▶ What needs to be done:
Answer these questions from the text section on cancer and veterans' health:
(a) What two affiliations does the writer hold within the veterans community?
(b) In what month and year, and at what age, was the writer diagnosed with cancer?
(c) Within what period did the doctor say the cancer would become inoperable?

▶ Text section:
════════
Synopsis: If we can better understand health and disease, and choose to be proactive in a holistic health programme, we can counter distress, develop resilience, and maintain wellbeing in the longer term. The experiences of life are great teachers Over many years as a Chaplain to the Royal Australian Regiment Association and as a member of the RSL , I have received too many notices of the death of veterans, dying in their 40s , 50s and 60s, mostly from cancer , but dying well before the age that they should have the lived to.
Like my other brethren in the veterans community, the early passing of these friends saddened me but I did not consider that much could be done about it. Additionally many of these men had struggled for many years with a plethora of other health issues stemming from their military service.
Then in September 2012, at age 60, I received a diagnosis that I had cancer. To say I was shocked is an understatement. I have always maintained a very fit and active life. I have never smoked. I have never even been drunk, though I enjoy couple of glasses of red wine of an evening and an occasional beer. There is no history of cancer in my family. My parents and grandparents lived into their 90s. After biopsies were taken, the doctor indicated to me that my cancer was growing aggressively and indeed would be inoperable within six months and that I would be dead soon after without immediate surgery. Indeed from a medical perspective, surgery was the only response offered to me. The powerlessness of waiting for surgery and the fear that cancer could be growing in other places prompted me to get to understand more what is going on inside my body, and see what I could do to help myself.
════════
▶ Supplied material:

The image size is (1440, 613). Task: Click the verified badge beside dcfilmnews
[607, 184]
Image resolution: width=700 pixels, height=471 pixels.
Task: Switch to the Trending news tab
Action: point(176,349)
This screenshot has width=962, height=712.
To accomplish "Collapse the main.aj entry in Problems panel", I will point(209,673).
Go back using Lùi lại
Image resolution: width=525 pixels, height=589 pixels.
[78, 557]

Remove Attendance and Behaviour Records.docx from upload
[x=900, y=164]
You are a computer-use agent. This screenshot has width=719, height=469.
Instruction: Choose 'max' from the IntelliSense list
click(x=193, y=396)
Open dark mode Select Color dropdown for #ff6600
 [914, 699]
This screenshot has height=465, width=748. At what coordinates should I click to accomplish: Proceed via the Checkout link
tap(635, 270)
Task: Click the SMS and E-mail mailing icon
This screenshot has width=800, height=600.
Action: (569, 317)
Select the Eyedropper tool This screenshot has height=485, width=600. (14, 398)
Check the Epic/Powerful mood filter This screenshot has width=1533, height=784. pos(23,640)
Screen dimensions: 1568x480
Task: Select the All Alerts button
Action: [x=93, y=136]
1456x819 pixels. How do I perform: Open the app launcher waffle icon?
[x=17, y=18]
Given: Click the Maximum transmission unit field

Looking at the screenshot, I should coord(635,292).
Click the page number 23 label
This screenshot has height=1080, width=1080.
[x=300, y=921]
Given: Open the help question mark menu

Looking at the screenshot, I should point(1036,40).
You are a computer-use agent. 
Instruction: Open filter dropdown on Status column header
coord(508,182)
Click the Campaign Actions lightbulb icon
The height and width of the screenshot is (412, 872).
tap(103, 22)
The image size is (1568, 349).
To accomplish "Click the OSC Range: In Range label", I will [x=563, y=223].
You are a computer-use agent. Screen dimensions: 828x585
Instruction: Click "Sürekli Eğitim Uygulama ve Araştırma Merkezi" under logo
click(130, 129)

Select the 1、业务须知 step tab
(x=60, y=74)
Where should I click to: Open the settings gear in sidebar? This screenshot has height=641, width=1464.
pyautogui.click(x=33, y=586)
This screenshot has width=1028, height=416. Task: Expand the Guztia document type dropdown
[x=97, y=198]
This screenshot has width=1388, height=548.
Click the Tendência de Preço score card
════════
▶ Finished task:
(a) Chaplain to the Royal Australian Regiment Association and member of the RSL.
(b) September 2012, at age 60.
(c) Within six months.